Re: pg_dump, pg_restore and UTF8: invalid byte sequence

From: <me(at)alternize(dot)com>
To: <me(at)alternize(dot)com>, <pgsql-novice(at)postgresql(dot)org>
Subject: Re: pg_dump, pg_restore and UTF8: invalid byte sequence
Date: 2006-10-17 03:23:02
Message-ID: 054401c6f19b$8e5c8210$6501a8c0@iwing
Views: Raw Message | Whole Thread | Download mbox | Resend email
Thread:
Lists: pgsql-novice

> shouldn't pg_dump encode the utf8 bytesequences?
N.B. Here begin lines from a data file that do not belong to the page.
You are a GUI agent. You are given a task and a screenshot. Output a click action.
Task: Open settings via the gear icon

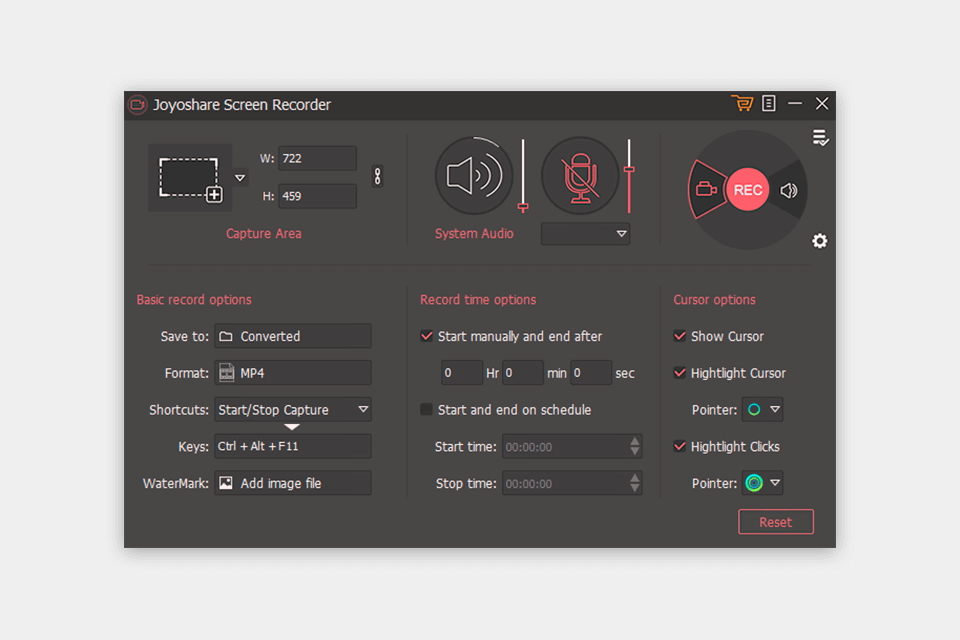[820, 241]
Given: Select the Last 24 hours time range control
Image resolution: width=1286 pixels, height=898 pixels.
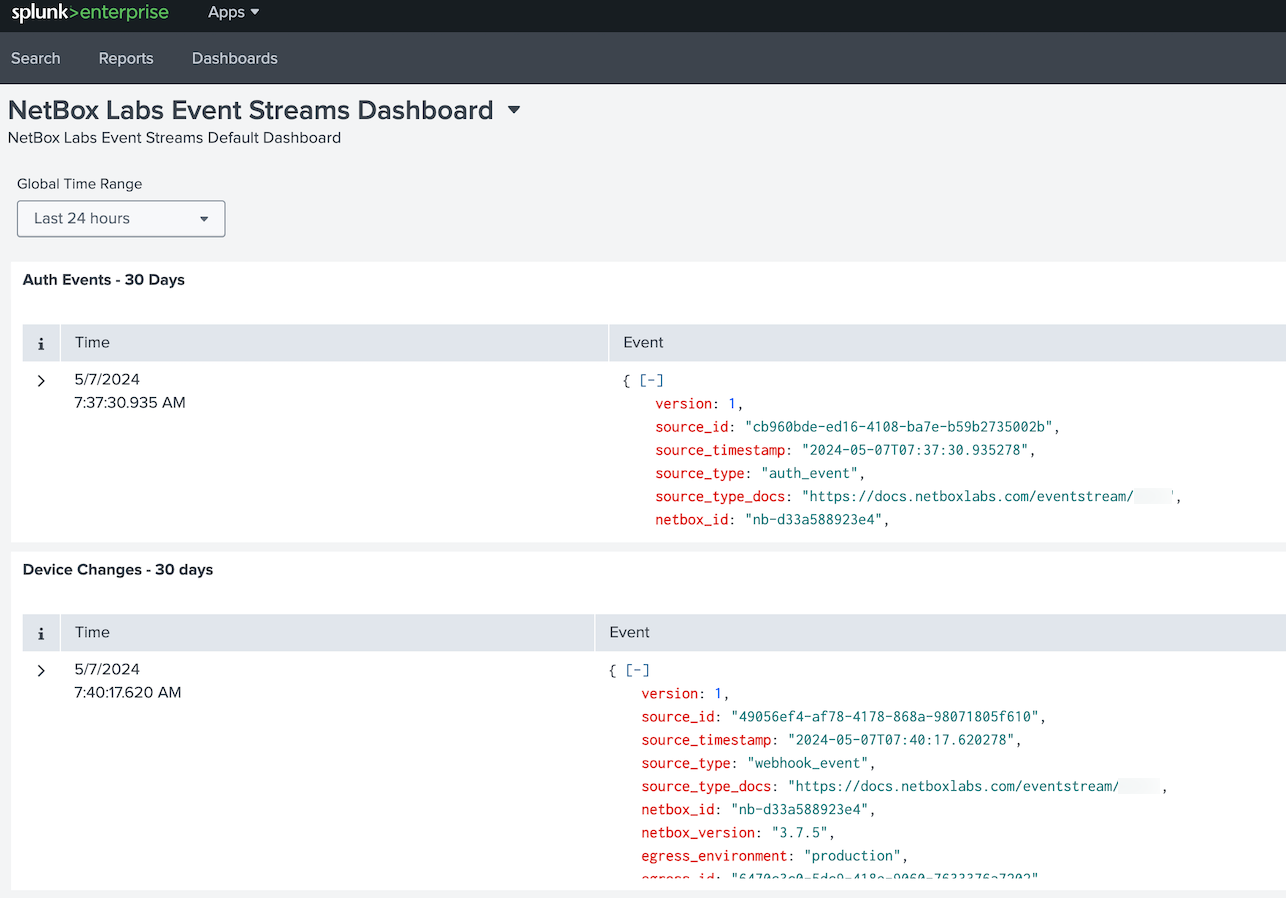Looking at the screenshot, I should pos(120,218).
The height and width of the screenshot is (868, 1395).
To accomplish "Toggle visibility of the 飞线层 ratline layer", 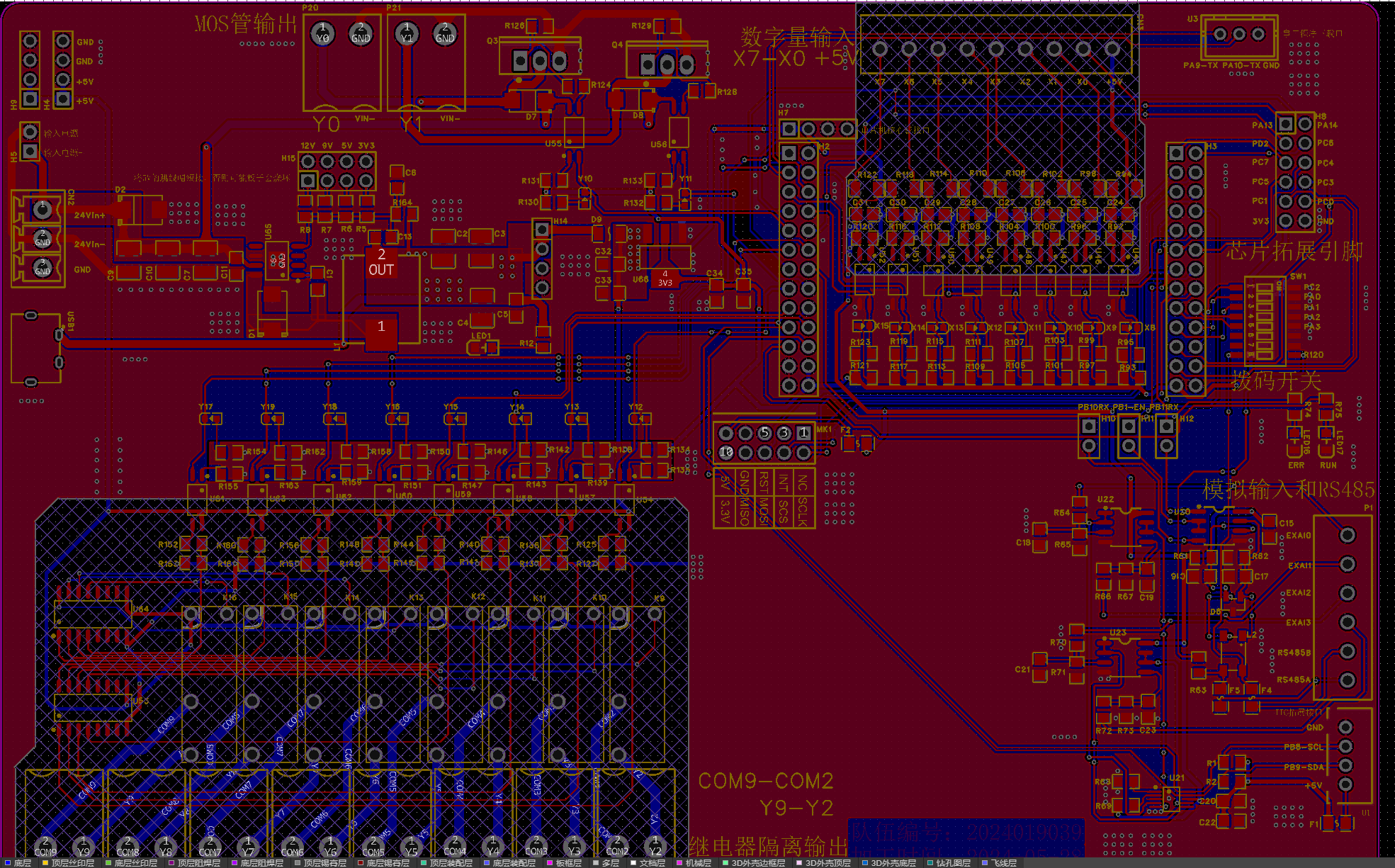I will coord(985,863).
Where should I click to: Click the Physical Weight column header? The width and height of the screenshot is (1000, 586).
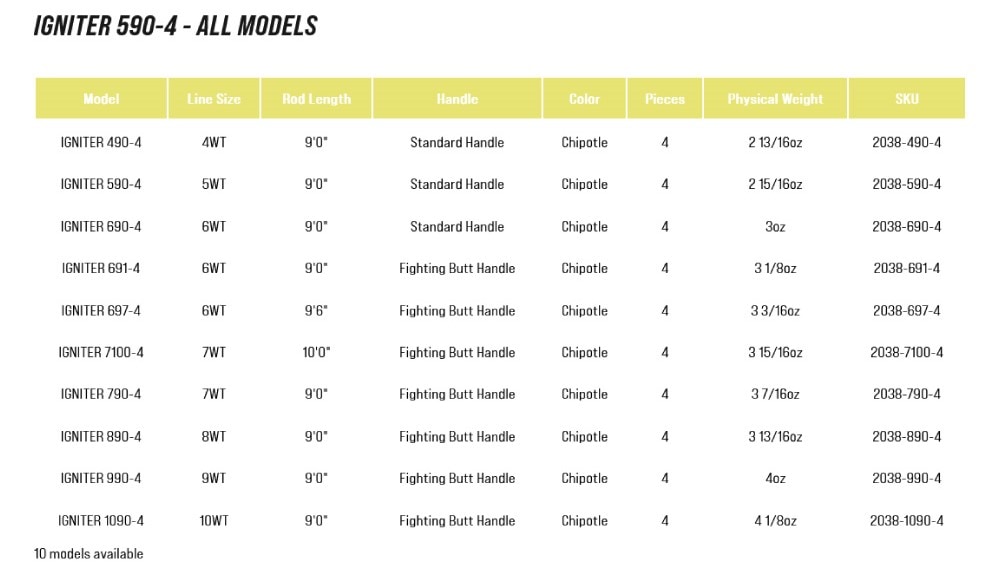pyautogui.click(x=776, y=99)
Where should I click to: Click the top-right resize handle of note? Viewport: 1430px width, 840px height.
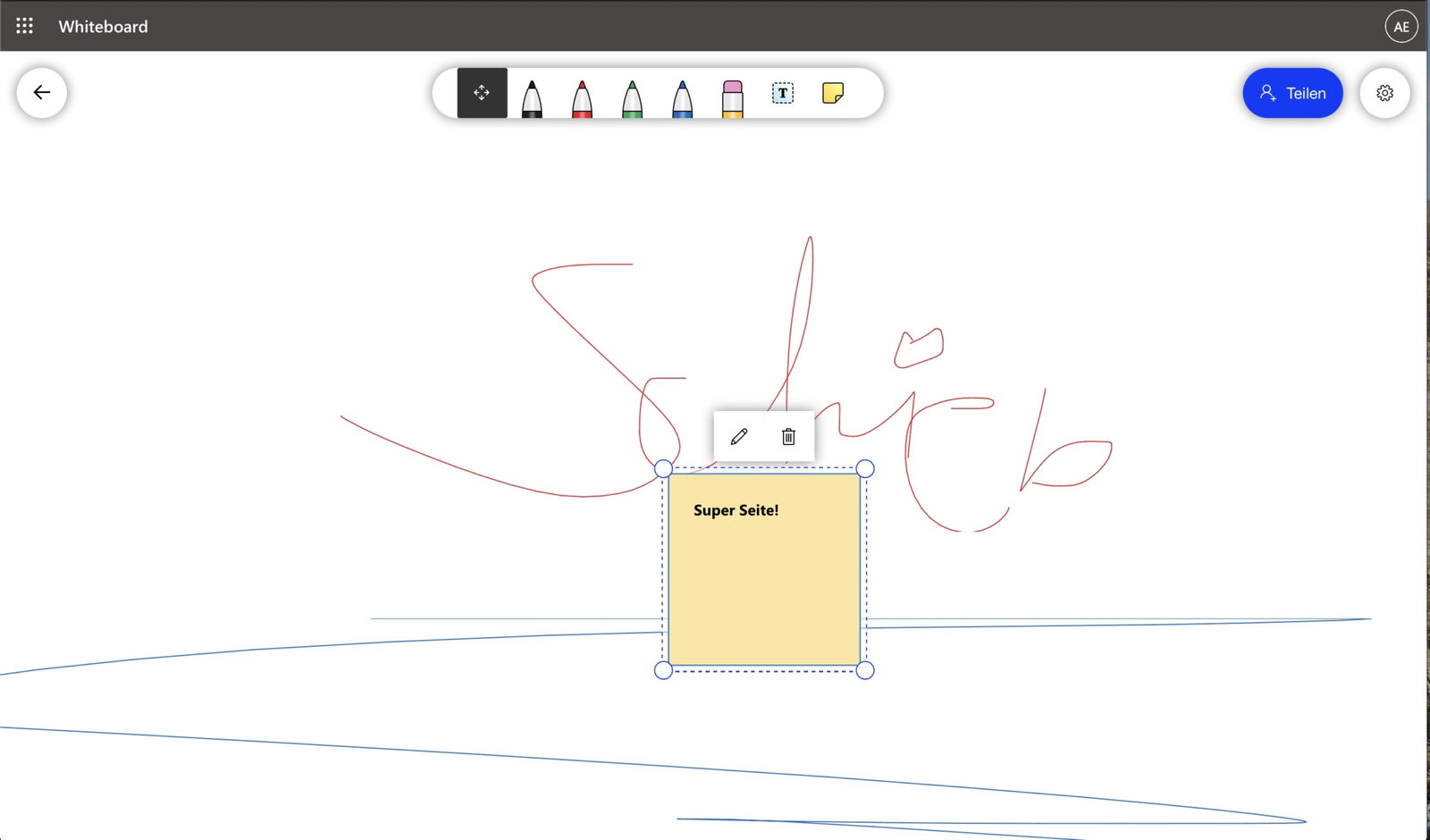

at least i found out why the invalid unicode sequences appear in the first
place: tsearch2 in 8.1 doesn't properly handle utf8 characters: the
character's 2-byte representation is converted to lowercase byte for byte.
for example: "ä" which is encoded as "ä" is written to the db by tsearch2
as "ã¤" which is an invalid utf8 byte sequence.

striping the ts2 index columb before dumping fixes the encoding problems. i
guess the 8.2 -> 8.1.5 backport should fix it as well, i'll try asap.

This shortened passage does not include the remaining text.